Today I discovered that @fastmath
is not applied to inlined function calls (maybe this should be in the docs?), I understand that there is a good reason behind it.
However I would have expected this to work on expressions returned by macros, but this doesn’t seem to be the case:
macro m_fma(a, b, c)
return esc(quote $a * $b + $c end)
end
f_fma(a, b, c) = a * b + c
@fastmath fma_macro(a, b, c) = @m_fma(a, b, c)
@fastmath fma_func(a, b, c) = f_fma(a, b, c)
@fastmath fma_direct(a, b, c) = a * b + c
Then when inspecting the code of each function:
julia> @code_llvm debuginfo=:none fma_macro(1.1, 2.2, 3.3)
define double @julia_fma_macro_246(double %0, double %1, double %2) #0 {
top:
%3 = fmul double %0, %1
%4 = fadd double %3, %2
ret double %4
}
julia> @code_llvm debuginfo=:none fma_func(1.1, 2.2, 3.3)
define double @julia_fma_func_248(double %0, double %1, double %2) #0 {
top:
%3 = fmul double %0, %1
%4 = fadd double %3, %2
ret double %4
}
julia> @code_llvm debuginfo=:none fma_direct(1.1, 2.2, 3.3)
define double @julia_fma_direct_250(double %0, double %1, double %2) #0 {
top:
%3 = fmul fast double %1, %0
%4 = fadd fast double %3, %2
ret double %4
}
@fastmath
was applied only on fma_direct
, but not on fma_macro
. I believe that it is because @fastmath
doesn’t expand macros:
julia> (@macroexpand @m_fma(1.1, 2.2, 3.3)) == (@macroexpand @fastmath @m_fma(1.1, 2.2, 3.3))
true
This gives rise to an irregular behavior, where a function written explicitly can be more performant that its macro counterpart.

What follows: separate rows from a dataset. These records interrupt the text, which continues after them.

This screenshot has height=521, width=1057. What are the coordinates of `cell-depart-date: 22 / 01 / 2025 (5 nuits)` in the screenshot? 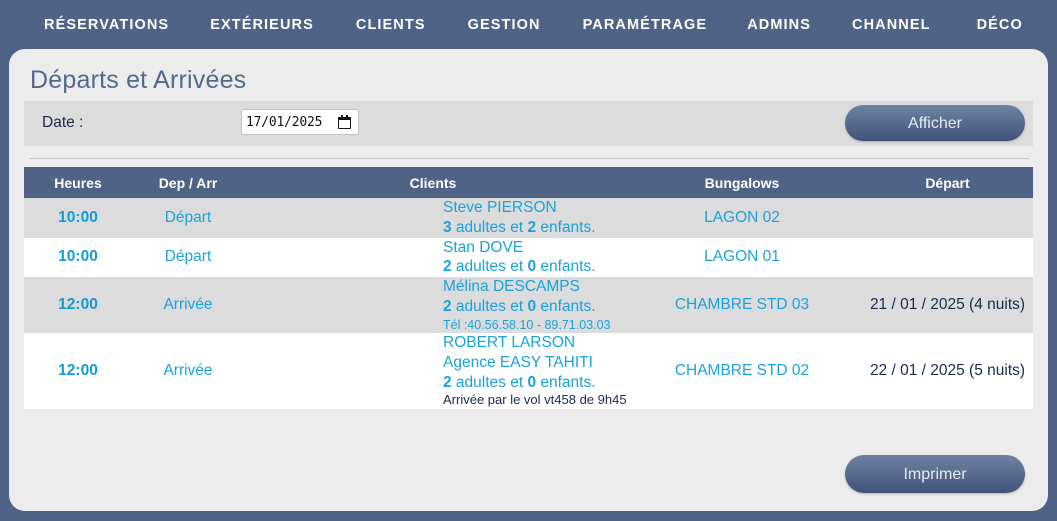 It's located at (948, 371).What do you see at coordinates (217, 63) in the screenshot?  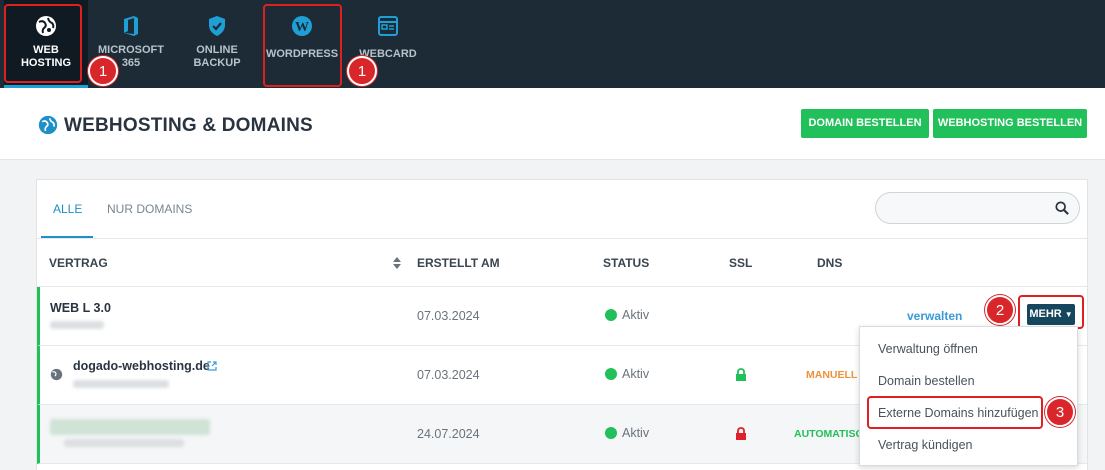 I see `nav-label: BACKUP` at bounding box center [217, 63].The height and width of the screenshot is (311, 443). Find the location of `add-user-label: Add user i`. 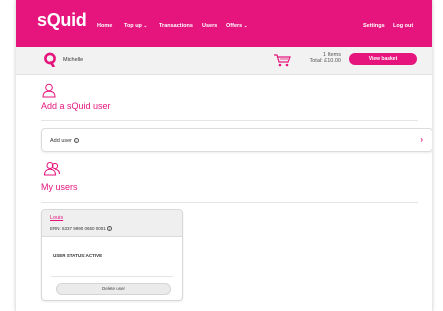

add-user-label: Add user i is located at coordinates (64, 141).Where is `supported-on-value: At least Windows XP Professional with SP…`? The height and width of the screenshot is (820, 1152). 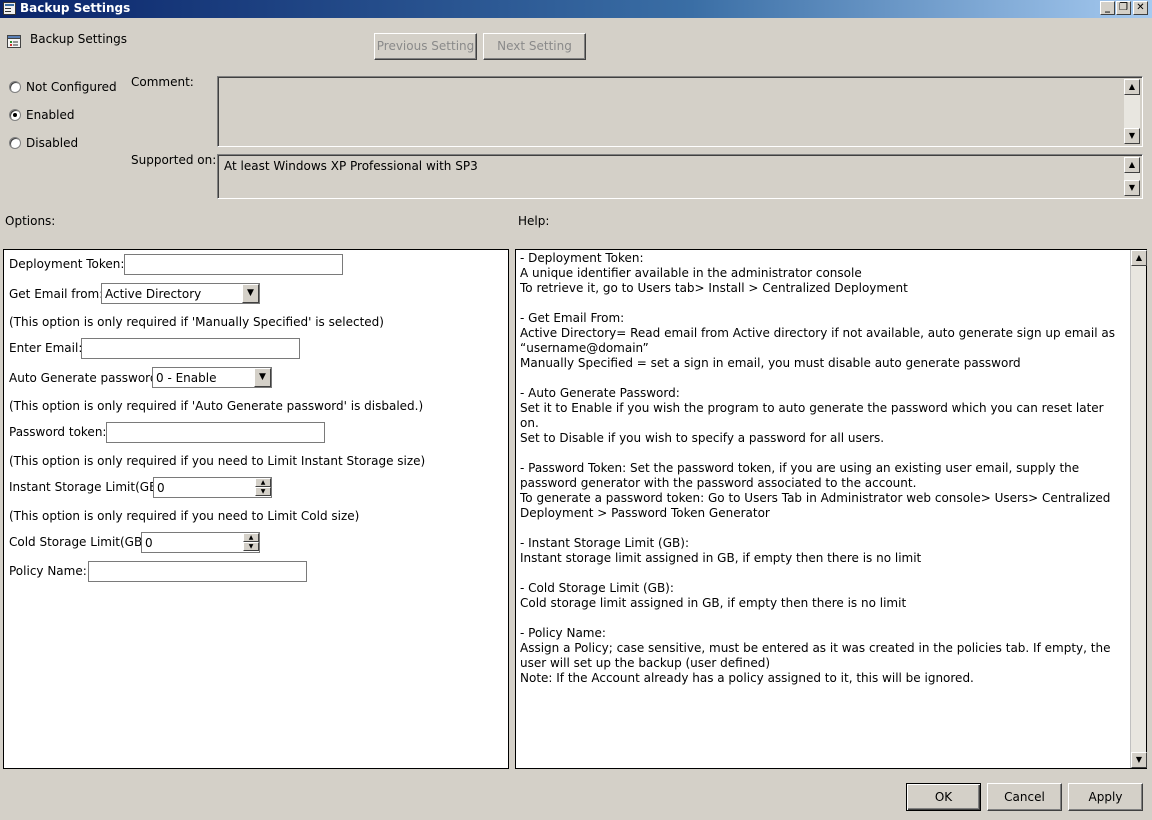
supported-on-value: At least Windows XP Professional with SP… is located at coordinates (351, 166).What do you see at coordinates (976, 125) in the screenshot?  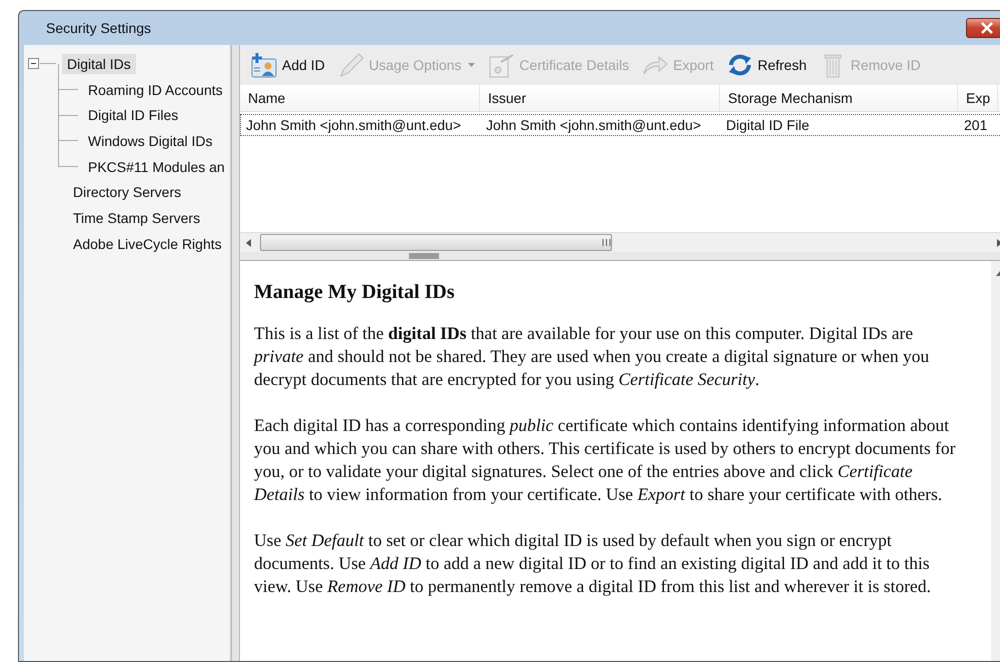 I see `table-cell-text: 201` at bounding box center [976, 125].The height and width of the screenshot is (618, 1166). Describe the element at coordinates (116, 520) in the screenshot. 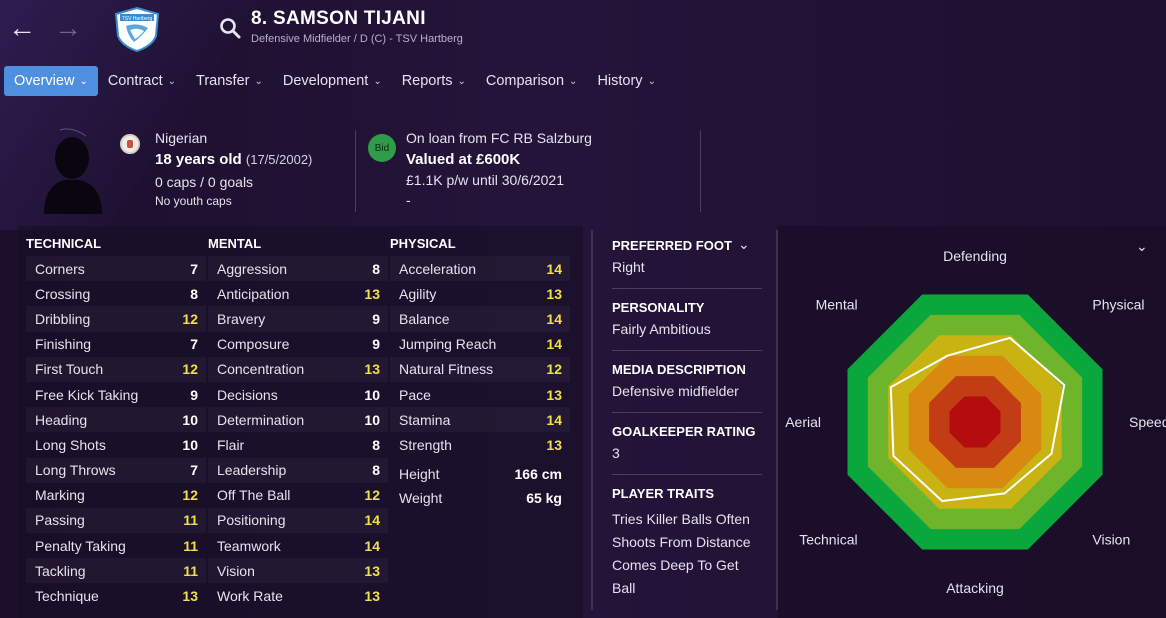

I see `attribute-row: Passing 11` at that location.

I imagine this behavior is somewhat intended, but is it intuitive?
Since macros inject code into its callee, shouldn’t this code be applied to @fastmath
too?
The main problem I have with @fastmath
currently, is that this behavior is is not explicitly stated in the docs. Not propagating @fastmath
is a quite important thing to consider when coding for performance.
I originally encountered this issue when tracking down a difference of performance with a near-identical C++ code, and it took me quite a while to find the source.